BB: In Bocca al Lupo/In the Mouth of the Wolf (1991) is one of your most ambitious works – a gesamtkunstwerk opera in the Wagnerian sense and one that I was privileged to experience in Halifax when it was first performed at Mount Saint Vincent University gallery. This work engaged multiple allegorical themes relating to the silencing of women by abuse, religion and academic institutions. You directed a six-person choir, two soloists, three musicians, and six dancers. How did you begin to structure this complex work?

RM: The research for the work led me to Catherine Clements’ book Opera, or The undoing of women (1988). I had been interested in bringing my music and art practice together in a more balanced form. The opera form contains a dramatic, poetic abstraction that allowed me to address my interest in relationships between women, anger and the physical and pathological manifestations of anger in the body. I was interested in how women deal with anger and how it develops. I was asked by Mary Sparling at Mount Saint Vincent University Gallery to propose an exhibition. I always look at the specifics of the site when trying to focus my research. Both the religious and academic structures represented by the University led me towards an articulation of the complex chorus of voices and gestures of women’s anger. I was interested in letting it all be heard simultaneously despite the chaotic and overwhelming nature of the result.
I always find myself using metaphor as a way to organise and structure the physical components of an installation/performance. As I read, wrote and talked to women, I began to formulate specific thematic groupings that I then located at various points in the body. I felt that I could create a large figurative structure and allow each of the nine chosen points in the body represent different types of anger. Each area of the body would express its anger as a song in the opera. I worked with Kathleen Yearwood to construct a 90-minute, nine track recorded audio work that acted as an orchestra. Once that was completed I then composed the live voices and instrumental partss.

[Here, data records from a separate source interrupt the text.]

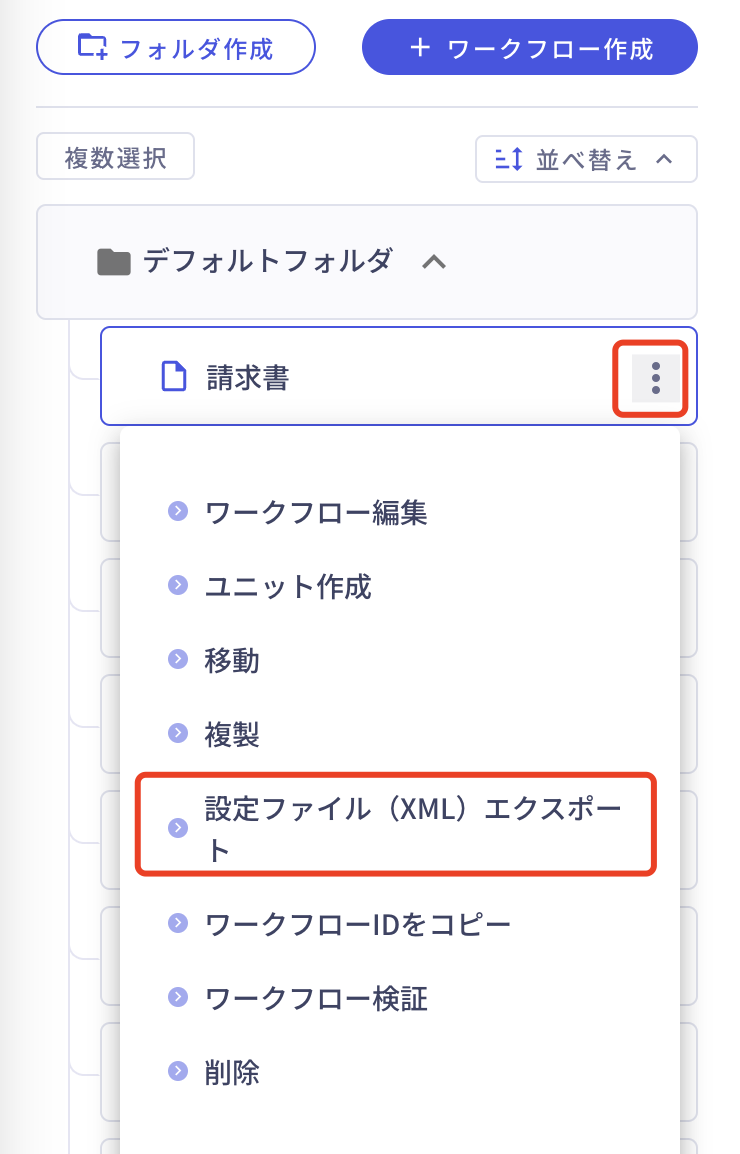Choose ユニット作成 in the menu
Screen dimensions: 740x1154
(x=288, y=587)
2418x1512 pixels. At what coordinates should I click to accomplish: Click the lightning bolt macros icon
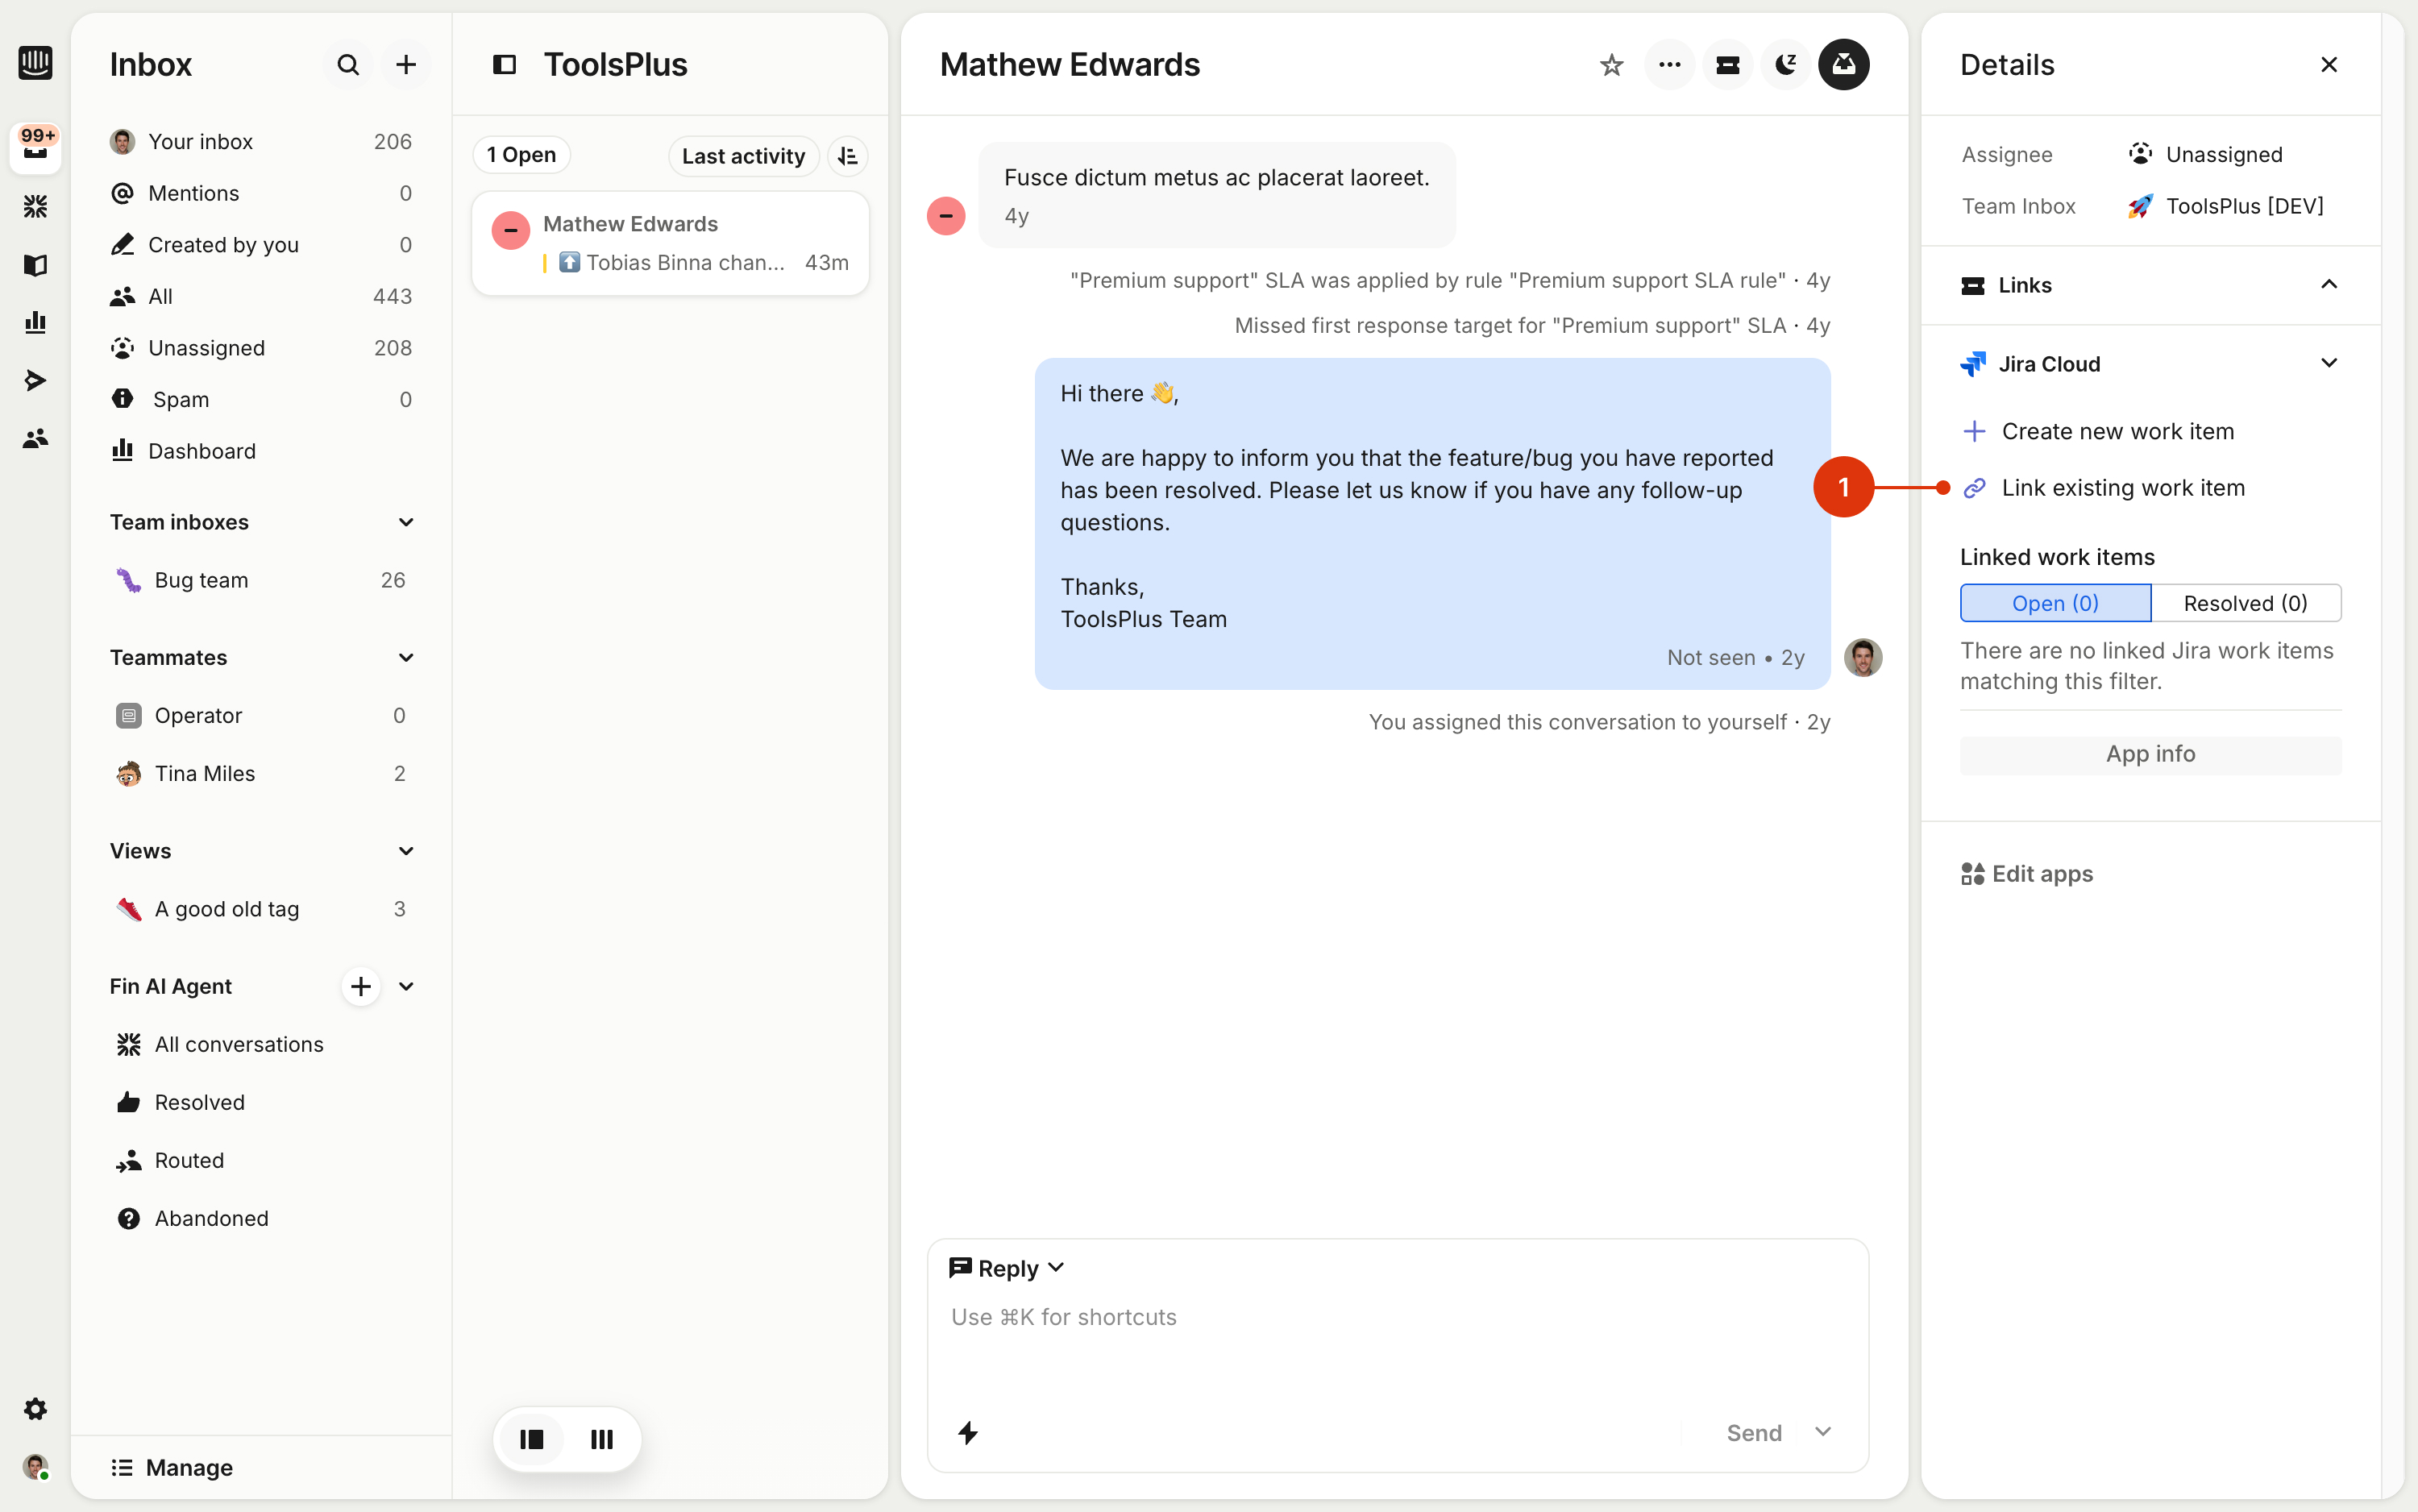pyautogui.click(x=967, y=1432)
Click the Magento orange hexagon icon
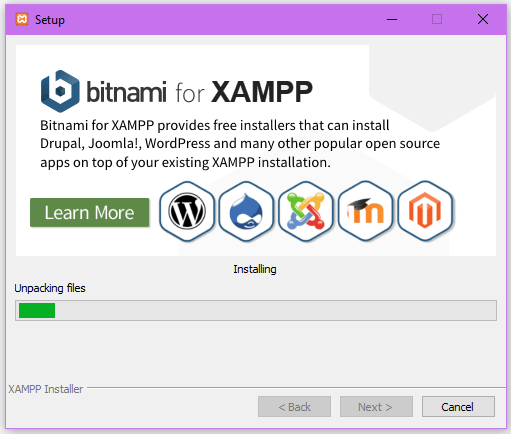Image resolution: width=511 pixels, height=434 pixels. point(425,211)
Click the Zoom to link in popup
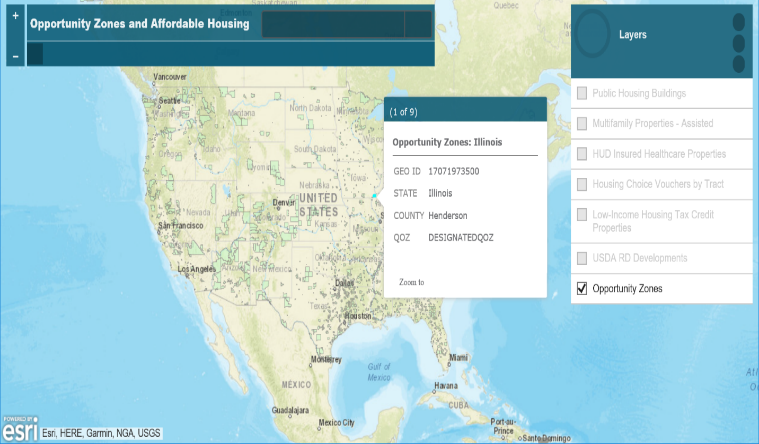759x444 pixels. point(411,282)
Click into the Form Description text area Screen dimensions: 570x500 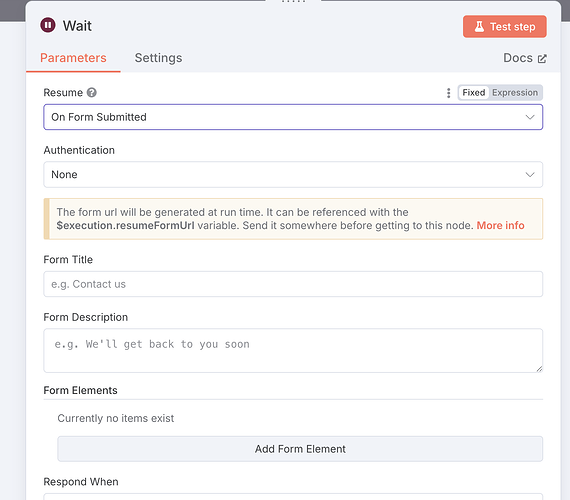pos(293,351)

BB: As a performance member sitting precariously on massive piles of books and journals at the edge of the structure I felt somewhat vulnerable in this space. You’ve stated that your desire with the piece was to address fear, examine it and let it speak. Do you think that fear can be addressed successfully in performance art? How gendered was this work? As a male was I supposed to be excluded from several registers of meaning within the work? Why did books and learning become one of your themes?

RM: The books allowed me to bring the outside world of experiences into the gallery. The various titles referred to sites or situations where anger could have been generated. There was a humour to the juxtapositions of titles as in “This farm is a mess” beside “Your prostate,” etc. I realised that it could be uncomfortable sitting on the piles of books but I had hoped that if the body is restless or a bit uncomfortable then perhaps it is engaged in a more unexpected way. I have always hoped that if the audience of my work were in any way uncomfortable they would choose to leave. I assume that they will do what they need to do even if it affects the performance. I rely on that as it affords me a relationship with the viewer that is reciprocal.
The work was very gendered in the writing but I imagined the audience as witnesses to the simultaneous and at times chaotic voicing of multiple angers. I had anticipated that any gendered subject would be equally important as a witness. In almost all of my performance works I strive for a fluidity and complexity of the image of a gendered body and the interesting variations represented by the performers themselves.